LEXINGTON, Ky. (LEX 18) — After months of deadlock in Washington D.C., there's momentum building in Congress towards passing a second COVID-19 relief bill. But it's not the deal Democrats were originally wanting, and it's not the deal Senator Mitch McConnell was originally wanting. The $908 billion proposal came from a group of bi-partisan senators last week.
Dustin Pugel, a senior policy analyst at the Kentucky Center for Economic Policy, says the measure has the bones to help many people in Kentucky.
"It does things like extend unemployment benefits that are expiring weeks from now - just the day after Christmas. It helps provide more aid directly to local and state governments, which is really important right now," said Pugel. "And it helps provide funding for things that allow the state to combat the coronavirus - including the distribution of a vaccine."
However, some economists say $908 billion is not enough money to help Kentucky and other states survive the rest of the pandemic.
"A $1.7 trillion stimulus alone would just be enough to hold us even in terms of unemployment and job loss," said Pugel.

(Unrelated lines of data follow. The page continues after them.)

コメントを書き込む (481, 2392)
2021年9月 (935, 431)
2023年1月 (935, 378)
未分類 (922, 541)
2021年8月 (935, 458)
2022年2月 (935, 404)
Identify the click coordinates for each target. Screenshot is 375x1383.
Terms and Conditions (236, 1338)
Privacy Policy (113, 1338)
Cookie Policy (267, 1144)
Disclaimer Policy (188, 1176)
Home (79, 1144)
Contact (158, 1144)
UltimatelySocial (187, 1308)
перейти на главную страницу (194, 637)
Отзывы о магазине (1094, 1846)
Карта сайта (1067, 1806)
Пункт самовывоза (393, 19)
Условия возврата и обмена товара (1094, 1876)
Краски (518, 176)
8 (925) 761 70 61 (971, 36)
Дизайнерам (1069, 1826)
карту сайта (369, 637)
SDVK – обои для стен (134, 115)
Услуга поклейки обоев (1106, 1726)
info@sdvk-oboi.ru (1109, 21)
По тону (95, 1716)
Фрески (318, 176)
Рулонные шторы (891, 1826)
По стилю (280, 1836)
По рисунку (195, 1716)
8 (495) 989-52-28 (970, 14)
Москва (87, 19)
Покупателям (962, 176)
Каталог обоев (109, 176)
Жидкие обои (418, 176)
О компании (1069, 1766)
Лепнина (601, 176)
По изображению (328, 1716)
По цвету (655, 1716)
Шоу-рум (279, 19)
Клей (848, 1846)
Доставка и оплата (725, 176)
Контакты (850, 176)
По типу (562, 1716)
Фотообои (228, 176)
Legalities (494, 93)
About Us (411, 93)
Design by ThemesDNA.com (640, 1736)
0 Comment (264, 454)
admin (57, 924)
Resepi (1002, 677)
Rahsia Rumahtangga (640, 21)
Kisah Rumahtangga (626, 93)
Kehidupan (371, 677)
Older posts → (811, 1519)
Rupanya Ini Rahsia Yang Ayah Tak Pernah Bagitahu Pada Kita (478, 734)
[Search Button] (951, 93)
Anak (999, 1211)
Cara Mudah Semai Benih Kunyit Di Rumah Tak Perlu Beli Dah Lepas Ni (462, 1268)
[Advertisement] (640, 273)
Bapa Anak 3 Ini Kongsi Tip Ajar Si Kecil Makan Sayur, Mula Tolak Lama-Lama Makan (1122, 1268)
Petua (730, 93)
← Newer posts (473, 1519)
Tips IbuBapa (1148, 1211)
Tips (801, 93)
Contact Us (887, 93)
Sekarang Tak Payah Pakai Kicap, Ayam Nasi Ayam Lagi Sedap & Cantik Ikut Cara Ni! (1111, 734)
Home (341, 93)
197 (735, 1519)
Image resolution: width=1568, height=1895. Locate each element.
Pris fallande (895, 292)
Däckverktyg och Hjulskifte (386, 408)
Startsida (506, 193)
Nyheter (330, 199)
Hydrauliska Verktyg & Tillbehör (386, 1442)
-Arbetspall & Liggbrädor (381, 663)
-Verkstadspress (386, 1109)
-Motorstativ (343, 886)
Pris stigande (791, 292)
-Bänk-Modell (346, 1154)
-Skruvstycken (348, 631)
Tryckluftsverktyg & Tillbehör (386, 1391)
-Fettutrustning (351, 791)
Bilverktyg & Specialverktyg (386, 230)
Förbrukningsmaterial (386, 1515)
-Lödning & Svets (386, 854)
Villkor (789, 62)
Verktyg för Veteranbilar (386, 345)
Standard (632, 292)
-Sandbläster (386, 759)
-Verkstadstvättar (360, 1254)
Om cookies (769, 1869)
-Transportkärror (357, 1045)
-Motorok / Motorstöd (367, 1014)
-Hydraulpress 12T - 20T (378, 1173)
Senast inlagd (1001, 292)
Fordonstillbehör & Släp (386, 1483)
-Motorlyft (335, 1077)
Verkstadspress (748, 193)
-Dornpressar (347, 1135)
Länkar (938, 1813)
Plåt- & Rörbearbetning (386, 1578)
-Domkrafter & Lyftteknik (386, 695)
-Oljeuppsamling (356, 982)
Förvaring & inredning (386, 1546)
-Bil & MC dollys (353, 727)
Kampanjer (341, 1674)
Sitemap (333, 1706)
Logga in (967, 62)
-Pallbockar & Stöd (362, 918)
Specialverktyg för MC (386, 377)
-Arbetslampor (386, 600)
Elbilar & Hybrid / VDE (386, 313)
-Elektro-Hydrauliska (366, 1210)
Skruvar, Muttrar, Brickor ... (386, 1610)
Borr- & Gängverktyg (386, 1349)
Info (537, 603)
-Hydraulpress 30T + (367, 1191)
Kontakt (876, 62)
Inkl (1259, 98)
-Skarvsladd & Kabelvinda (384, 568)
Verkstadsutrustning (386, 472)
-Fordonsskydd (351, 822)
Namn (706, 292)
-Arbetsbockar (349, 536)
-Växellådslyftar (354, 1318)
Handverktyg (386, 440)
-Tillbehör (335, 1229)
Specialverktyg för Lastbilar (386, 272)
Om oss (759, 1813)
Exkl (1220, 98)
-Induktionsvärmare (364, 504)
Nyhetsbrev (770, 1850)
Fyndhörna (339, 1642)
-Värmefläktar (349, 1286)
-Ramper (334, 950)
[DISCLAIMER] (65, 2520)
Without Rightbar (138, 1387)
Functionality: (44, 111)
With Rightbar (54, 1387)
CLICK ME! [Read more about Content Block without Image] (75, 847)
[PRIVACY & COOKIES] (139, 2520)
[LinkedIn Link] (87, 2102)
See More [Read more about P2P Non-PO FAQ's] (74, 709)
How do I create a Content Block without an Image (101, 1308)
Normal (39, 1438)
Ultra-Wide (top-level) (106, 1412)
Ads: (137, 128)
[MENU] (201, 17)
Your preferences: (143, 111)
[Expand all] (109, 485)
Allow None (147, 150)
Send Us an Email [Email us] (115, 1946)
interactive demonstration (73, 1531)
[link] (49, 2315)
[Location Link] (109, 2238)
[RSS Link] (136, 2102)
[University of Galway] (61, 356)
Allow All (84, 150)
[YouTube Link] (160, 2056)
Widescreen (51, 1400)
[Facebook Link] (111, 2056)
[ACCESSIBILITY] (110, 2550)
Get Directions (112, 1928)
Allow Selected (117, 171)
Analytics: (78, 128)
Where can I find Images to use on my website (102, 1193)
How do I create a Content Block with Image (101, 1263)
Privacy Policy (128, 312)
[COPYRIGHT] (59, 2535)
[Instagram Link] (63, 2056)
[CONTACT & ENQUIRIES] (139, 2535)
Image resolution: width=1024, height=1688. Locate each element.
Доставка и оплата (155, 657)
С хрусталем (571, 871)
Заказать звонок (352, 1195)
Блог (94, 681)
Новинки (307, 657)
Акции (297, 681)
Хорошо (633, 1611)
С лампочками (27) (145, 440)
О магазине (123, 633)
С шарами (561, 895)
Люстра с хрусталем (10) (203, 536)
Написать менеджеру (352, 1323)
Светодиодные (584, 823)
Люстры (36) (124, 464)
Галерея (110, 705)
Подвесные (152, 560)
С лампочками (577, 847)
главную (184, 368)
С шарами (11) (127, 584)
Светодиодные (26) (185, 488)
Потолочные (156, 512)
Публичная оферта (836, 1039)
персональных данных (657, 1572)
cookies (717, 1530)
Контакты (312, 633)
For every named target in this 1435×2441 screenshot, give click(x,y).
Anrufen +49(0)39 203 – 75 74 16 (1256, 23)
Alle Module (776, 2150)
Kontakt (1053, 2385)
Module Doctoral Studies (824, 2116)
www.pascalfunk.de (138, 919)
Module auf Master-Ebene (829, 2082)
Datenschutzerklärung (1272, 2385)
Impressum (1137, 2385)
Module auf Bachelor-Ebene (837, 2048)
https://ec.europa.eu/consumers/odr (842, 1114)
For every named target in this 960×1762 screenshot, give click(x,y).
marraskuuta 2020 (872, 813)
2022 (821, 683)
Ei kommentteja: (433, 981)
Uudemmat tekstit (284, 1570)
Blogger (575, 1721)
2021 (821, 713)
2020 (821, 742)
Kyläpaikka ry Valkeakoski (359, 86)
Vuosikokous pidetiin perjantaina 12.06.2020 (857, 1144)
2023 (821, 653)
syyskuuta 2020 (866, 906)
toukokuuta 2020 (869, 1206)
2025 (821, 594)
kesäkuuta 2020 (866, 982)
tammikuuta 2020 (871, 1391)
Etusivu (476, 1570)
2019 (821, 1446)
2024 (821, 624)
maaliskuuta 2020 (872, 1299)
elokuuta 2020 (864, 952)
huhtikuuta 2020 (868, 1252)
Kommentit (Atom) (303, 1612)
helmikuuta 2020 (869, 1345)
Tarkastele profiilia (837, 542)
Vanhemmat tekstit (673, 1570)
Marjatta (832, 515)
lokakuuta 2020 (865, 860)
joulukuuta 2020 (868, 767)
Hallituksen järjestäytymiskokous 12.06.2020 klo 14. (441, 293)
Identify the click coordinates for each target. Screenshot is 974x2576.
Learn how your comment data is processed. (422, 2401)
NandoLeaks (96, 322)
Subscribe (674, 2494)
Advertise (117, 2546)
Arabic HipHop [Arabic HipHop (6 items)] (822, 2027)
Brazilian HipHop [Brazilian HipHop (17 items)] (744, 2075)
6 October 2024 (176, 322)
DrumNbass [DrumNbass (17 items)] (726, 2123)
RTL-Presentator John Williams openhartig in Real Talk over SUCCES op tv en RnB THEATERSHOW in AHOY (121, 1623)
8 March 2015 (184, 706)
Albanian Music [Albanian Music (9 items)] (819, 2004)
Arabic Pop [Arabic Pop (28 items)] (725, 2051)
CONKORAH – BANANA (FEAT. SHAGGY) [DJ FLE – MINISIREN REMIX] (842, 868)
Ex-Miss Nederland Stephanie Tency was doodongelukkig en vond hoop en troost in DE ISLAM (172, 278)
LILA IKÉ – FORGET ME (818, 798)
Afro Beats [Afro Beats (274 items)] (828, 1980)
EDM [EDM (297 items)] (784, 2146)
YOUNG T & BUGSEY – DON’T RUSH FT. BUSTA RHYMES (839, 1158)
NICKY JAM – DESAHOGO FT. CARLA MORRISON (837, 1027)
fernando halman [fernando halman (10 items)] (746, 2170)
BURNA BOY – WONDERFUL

So, the current stimulus bill lawmakers are looking at will be good enough to help people get through the short-term, but experts say it should be viewed as a temporary solution.
"If we think about it as a stop-gap measure through to when there's a new congress and a new administration federally, then it would be very helpful for Kentuckians," said Pugel.
There's also the issue of stimulus checks. Many people are hoping to get one. But Congress's current bill doesn't include them. However, that doesn't mean they're completely off the table forever. Experts say stimulus checks down the line could help boost the economy, just like they did a few months ago.
"We know that back in April, consumer spending was in a nosedive. When the stimulus checks started hitting people's mailboxes and bank accounts, it stopped the slide and actually helped it go back up, which is important because people's livelihood depends on us spending that money in the community," said Pugel.